I mean... come on. I didn't stand a chance. All the "Reality Bites," Depeche Mode, theater class and brooding teenage nihilism in the world couldn't have kept my dreamy mystic side down.

I immersed myself in it, any chance I got. It was a natural curiosity, but also a way to learn things that my mother had learned -- and stay closer to her memory, in a way. I studied color theory, voodoo and santeria, astronomy, astrology, and the symbols of ancient Egypt. Dharma, Gnosticism, ayahuasca, Shinto... yep.

I have superstitions for days. Plus lots of opinions on the occult and esoteric: energywork, horseshoes, ancient Greek cults, numerology, the Kumari? Sit next to me, I'll dish. The Eleusinian mysteries? I didn't even have to look that up to spell it right just now. I wear a red Kabbalah thread (though am not a Kabbalah practitioner), have a mezuzah on my front door, and am usually carrying or wearing an evil eye. I'm traveling to Europe in 2026 to see the annular eclipse in full totality. Runes, tea reading, palm reading, mommy mushroom retreats... you get the idea.

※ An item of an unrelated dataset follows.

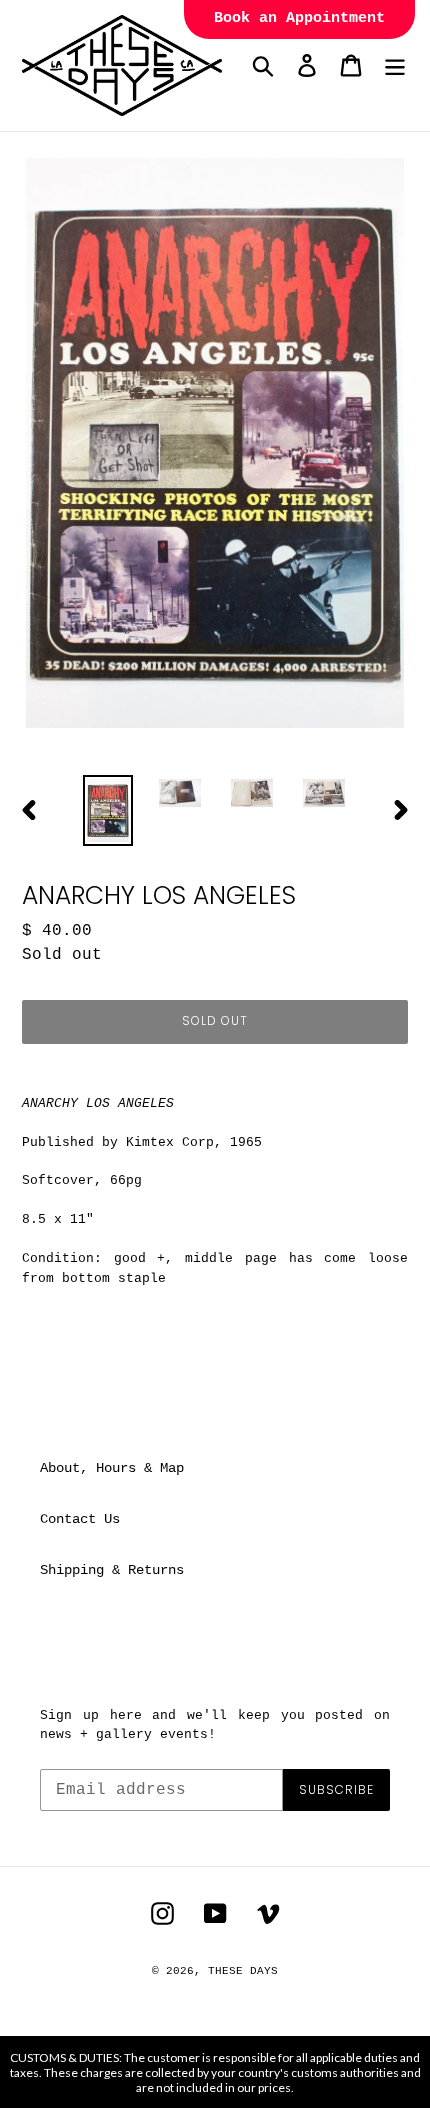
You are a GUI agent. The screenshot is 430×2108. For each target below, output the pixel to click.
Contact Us (80, 1519)
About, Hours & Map (112, 1468)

And all the major world religions and belief systems, of course. Want to talk about transubstantiation? The wife of Jesus Christ? The threads uniting the Abrahamic religions -- and how shameful it is that we've let politics destroy those links? Opus Dei? The Stations of the Cross? The ecstasy of St. Teresa and why it matters that her exhumed remains are "uncorrupted"?

I'm your girl. I'm obsessively curious, I love learning, and I love mystery. Shoot it all straight into my veins. Earth is a big wild planet -- and as humans, what we know pales in comparison to what we don't. Who is to say what among all these mysteries, beliefs and rites is real or not? I find that the more someone claims they know, the less they likely actually understand.

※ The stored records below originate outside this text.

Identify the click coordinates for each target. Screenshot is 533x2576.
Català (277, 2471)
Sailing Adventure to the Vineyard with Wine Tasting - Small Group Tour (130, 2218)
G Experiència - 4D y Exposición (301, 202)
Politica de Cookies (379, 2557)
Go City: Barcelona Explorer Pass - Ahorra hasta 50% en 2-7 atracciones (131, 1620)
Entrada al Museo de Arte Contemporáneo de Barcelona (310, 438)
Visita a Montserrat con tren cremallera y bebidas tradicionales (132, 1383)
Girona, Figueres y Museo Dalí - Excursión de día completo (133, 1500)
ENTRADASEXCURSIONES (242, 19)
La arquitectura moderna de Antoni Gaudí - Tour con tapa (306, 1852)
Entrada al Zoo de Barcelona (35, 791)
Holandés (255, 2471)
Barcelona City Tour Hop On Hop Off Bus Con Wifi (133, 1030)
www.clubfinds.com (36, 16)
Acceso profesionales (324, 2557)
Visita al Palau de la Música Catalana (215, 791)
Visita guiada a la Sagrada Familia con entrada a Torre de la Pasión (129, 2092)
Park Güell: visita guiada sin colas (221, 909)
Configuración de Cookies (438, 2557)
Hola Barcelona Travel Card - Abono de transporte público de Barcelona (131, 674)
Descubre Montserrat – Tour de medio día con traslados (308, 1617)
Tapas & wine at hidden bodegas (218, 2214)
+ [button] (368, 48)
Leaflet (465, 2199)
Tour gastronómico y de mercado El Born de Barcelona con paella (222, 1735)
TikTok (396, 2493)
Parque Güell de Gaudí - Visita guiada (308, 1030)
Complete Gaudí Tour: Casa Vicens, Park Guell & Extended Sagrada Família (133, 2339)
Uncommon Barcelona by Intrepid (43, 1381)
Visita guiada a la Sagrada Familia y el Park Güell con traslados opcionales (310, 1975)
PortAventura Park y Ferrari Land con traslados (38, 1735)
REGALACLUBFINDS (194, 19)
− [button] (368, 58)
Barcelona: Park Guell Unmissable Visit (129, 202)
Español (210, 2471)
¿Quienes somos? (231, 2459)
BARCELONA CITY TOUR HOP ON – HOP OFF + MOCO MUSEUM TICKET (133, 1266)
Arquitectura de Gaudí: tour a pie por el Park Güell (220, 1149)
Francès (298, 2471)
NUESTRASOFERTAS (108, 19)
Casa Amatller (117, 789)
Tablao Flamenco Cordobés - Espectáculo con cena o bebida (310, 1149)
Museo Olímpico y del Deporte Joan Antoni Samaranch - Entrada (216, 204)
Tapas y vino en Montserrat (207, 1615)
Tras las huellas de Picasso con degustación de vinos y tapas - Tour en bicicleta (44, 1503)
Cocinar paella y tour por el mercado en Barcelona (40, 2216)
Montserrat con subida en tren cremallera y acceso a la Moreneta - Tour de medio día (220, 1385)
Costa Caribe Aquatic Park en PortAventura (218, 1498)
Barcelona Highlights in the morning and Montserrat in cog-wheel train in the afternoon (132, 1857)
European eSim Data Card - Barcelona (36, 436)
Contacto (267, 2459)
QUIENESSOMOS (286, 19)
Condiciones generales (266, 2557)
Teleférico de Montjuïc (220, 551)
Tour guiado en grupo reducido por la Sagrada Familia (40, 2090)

So I study and synthesize everything mystical... even as my cynical, pragmatic, rational side (the one that works for government officials, has a 401K, and carries strong opinions about the Oxford comma) knows that much of our human mysticism is just fable and campfire tales.

But not all of it. And maintaining a sense of curiosity, wonder, and belief in the possibilities around what we don't know are good for us. (Ironically, that's science.)

(😂Just wait till I get going on the intersections between neuroplasticity and spirituality.)

This is hilarious. >>>

I told the AI image generator to make an illustration of a "brunette in her 40's with a background of stars and planets"

and apparently it heard, "take Kelly LeBrock from Weird Science and draw her like a fortuneteller." 🤦‍♀️

Whatever. Totally keeping it.

tl;dr

Rational, middle-aged, reasonably-productive member of society likes to use mystic concepts, traditions and symbols to help make sense of a crazy world for herself and her friends...
and nobody gets hurt.
So, I say... let's play with what appeals to us, and let the nihilists and evangelists sort out the rest.
Life is already hard enough, to go without any magic at all.
Embrace your sense of "why tf not?" and see where it leads you.